Date of Award

Spring 1-1-2017

Document Type

Dissertation

Degree Name

Doctor of Philosophy (PhD)

First Advisor

Paul Chinowsky

Second Advisor

Kenneth Strzepek

Third Advisor

Ross Corotis

Fourth Advisor

JoAnn Silverstien

Fifth Advisor

Channing Arndt

Abstract

Africa, and many other developing regions, are moving forward with an electricity program that includes significant amounts of hydropower. While this push to harness river flows to electrify nations holds great promise, there are complex risks that threaten the completion of such projects. Specifically, climate change may disrupt river flows, creating revenue risks for a power source dependent on flow volumes. Demand and cost overrun uncertainties are more familiar, but also pose problems. Flexible design, at the project level, provides a risk-mitigating response that does not require pinpoint accuracy in project forecasting.

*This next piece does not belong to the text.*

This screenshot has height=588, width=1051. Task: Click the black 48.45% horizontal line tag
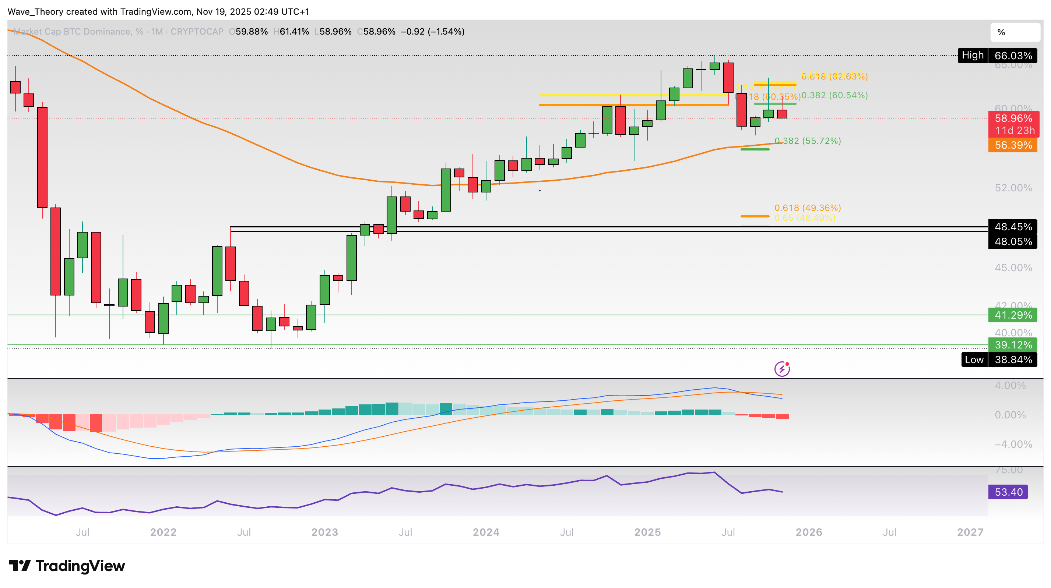point(1013,227)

Rather, it builds flexibility into the design phase of the project life-cycle. To properly value the design possibilities generated by a flexible approach, a real options analysis is needed. Real options can be a powerful decision making tool for developers of large projects. It may also add value to public private partnership contracts, by unlocking hidden value that can be leveraged for both parties in the concession. Using two case studies from Africa, the Batoka Gorge Dam, and the Inga Dam complex, this dissertation details a framework for the valuation of flexible design, how to build a real options model, and illustrates the framework’s use in real world projects.